--- Entries provided Enclosed Below ---

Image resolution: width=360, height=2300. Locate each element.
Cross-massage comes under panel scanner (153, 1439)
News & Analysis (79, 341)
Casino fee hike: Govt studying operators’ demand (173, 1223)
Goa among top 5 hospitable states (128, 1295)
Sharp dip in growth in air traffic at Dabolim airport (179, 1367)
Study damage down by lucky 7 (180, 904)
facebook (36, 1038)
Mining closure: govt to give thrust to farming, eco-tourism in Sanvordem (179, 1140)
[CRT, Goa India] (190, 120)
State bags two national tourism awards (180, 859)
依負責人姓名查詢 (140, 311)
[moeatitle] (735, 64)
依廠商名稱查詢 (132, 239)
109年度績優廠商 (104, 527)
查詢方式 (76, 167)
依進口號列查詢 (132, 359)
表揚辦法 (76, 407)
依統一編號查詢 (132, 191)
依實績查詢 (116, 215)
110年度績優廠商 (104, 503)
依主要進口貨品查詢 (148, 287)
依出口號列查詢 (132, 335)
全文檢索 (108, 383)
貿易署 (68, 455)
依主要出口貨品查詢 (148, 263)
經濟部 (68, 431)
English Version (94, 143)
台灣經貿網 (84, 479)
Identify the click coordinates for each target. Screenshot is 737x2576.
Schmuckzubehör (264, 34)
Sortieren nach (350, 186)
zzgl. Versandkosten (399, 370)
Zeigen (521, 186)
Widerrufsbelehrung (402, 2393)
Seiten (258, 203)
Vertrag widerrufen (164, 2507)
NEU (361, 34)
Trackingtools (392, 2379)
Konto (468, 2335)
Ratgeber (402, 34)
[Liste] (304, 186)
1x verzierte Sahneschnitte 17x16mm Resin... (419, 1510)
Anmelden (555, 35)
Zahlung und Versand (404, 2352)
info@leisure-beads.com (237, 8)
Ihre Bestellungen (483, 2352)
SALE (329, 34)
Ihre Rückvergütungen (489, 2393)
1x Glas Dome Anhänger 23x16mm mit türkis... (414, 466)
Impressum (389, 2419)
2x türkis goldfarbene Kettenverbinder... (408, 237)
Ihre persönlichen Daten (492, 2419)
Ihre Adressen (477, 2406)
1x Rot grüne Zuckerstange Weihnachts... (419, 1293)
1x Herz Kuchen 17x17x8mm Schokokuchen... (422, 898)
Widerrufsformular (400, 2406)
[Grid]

--- End of Enclosed Entries provided ---

Problem to solve: What is needed is a verbatim copy of every line in the records above from the one containing "facebook (36, 1038)" down to the one containing "Impressum (389, 2419)", both included, and nothing more.

Task output:
facebook (36, 1038)
Mining closure: govt to give thrust to farming, eco-tourism in Sanvordem (179, 1140)
[CRT, Goa India] (190, 120)
State bags two national tourism awards (180, 859)
依負責人姓名查詢 (140, 311)
[moeatitle] (735, 64)
依廠商名稱查詢 (132, 239)
109年度績優廠商 (104, 527)
查詢方式 (76, 167)
依進口號列查詢 (132, 359)
表揚辦法 (76, 407)
依統一編號查詢 (132, 191)
依實績查詢 (116, 215)
110年度績優廠商 (104, 503)
依主要進口貨品查詢 (148, 287)
依出口號列查詢 (132, 335)
全文檢索 (108, 383)
貿易署 (68, 455)
依主要出口貨品查詢 (148, 263)
經濟部 (68, 431)
English Version (94, 143)
台灣經貿網 (84, 479)
Identify the click coordinates for each target. Screenshot is 737x2576.
Schmuckzubehör (264, 34)
Sortieren nach (350, 186)
zzgl. Versandkosten (399, 370)
Zeigen (521, 186)
Widerrufsbelehrung (402, 2393)
Seiten (258, 203)
Vertrag widerrufen (164, 2507)
NEU (361, 34)
Trackingtools (392, 2379)
Konto (468, 2335)
Ratgeber (402, 34)
[Liste] (304, 186)
1x verzierte Sahneschnitte 17x16mm Resin... (419, 1510)
Anmelden (555, 35)
Zahlung und Versand (404, 2352)
info@leisure-beads.com (237, 8)
Ihre Bestellungen (483, 2352)
SALE (329, 34)
Ihre Rückvergütungen (489, 2393)
1x Glas Dome Anhänger 23x16mm mit türkis... (414, 466)
Impressum (389, 2419)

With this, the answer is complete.